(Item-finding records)
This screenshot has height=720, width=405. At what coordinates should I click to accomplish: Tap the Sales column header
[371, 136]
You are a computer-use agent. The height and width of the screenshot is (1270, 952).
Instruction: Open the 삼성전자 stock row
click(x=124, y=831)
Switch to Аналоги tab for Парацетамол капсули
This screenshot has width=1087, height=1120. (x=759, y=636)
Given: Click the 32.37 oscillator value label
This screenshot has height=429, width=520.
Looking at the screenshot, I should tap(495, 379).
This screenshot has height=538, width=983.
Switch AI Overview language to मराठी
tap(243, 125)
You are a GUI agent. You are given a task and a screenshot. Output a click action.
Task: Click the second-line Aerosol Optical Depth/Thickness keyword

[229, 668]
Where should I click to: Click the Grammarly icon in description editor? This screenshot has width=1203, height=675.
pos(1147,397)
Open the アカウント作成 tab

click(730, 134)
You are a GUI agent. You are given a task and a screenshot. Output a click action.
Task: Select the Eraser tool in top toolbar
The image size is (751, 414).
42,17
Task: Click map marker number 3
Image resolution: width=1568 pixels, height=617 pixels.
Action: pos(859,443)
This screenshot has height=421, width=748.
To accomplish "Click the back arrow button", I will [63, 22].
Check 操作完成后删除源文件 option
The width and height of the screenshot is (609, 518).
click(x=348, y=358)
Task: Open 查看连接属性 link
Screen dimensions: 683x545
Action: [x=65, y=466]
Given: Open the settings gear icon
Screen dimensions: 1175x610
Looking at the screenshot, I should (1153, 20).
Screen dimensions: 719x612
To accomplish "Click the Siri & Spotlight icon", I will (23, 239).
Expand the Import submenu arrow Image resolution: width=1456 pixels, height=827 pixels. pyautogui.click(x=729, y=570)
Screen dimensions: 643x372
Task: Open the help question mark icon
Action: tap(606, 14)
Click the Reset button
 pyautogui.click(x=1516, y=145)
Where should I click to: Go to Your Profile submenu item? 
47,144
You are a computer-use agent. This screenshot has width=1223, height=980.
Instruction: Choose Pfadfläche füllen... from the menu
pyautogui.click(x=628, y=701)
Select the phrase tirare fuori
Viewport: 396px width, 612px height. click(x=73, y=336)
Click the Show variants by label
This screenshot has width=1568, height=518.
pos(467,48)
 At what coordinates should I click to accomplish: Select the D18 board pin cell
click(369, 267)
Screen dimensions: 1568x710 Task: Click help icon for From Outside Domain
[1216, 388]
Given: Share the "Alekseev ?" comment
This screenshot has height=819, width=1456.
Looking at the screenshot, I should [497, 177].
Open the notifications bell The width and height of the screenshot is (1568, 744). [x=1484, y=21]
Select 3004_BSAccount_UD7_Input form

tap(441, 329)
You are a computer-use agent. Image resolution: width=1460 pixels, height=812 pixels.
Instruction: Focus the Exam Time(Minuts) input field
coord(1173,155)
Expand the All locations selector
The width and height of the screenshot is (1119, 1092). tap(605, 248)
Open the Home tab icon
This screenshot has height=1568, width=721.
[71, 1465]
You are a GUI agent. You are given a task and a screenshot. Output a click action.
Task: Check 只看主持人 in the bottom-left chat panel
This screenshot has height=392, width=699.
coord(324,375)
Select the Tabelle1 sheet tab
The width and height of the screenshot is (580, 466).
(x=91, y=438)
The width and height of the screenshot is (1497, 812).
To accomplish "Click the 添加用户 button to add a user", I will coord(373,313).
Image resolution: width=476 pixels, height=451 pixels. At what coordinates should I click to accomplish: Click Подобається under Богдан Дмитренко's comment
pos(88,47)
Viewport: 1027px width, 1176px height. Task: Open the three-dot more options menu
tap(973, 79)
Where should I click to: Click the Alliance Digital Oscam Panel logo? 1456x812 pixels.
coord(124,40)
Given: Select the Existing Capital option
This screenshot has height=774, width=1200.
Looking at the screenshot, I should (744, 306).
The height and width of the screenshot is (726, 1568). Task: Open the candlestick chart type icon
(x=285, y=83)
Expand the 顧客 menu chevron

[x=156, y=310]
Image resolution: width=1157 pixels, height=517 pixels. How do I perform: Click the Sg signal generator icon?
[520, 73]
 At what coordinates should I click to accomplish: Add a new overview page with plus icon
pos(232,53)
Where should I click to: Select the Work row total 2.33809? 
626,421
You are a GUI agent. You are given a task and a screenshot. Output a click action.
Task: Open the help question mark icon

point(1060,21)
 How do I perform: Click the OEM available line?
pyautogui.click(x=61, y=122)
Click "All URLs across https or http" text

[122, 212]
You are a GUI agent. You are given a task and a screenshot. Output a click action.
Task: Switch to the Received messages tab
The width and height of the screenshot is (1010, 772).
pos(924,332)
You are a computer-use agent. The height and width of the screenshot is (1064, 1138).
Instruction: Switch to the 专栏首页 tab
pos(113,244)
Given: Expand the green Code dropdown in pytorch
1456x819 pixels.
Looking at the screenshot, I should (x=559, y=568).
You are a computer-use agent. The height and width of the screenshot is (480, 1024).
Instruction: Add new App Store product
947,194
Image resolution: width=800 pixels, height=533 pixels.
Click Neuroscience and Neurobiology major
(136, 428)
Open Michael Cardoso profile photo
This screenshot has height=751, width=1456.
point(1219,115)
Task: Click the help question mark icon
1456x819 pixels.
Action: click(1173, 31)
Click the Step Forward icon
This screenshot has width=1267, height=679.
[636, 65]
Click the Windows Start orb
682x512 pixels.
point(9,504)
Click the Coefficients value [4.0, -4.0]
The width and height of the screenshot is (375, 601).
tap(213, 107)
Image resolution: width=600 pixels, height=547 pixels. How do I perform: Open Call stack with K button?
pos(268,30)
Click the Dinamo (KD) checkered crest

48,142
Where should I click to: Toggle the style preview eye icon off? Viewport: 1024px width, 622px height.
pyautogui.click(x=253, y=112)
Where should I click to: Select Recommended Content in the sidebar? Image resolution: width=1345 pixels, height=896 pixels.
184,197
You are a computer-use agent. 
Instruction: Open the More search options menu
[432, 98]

• _Problem_:
Pick out each line of the records above that contains the string "Expand", and copy those lines in full. Case counts.

• _Worked answer_:
Expand the Import submenu arrow Image resolution: width=1456 pixels, height=827 pixels. pyautogui.click(x=729, y=570)
Expand the All locations selector
Expand the 顧客 menu chevron
Given: Expand the green Code dropdown in pytorch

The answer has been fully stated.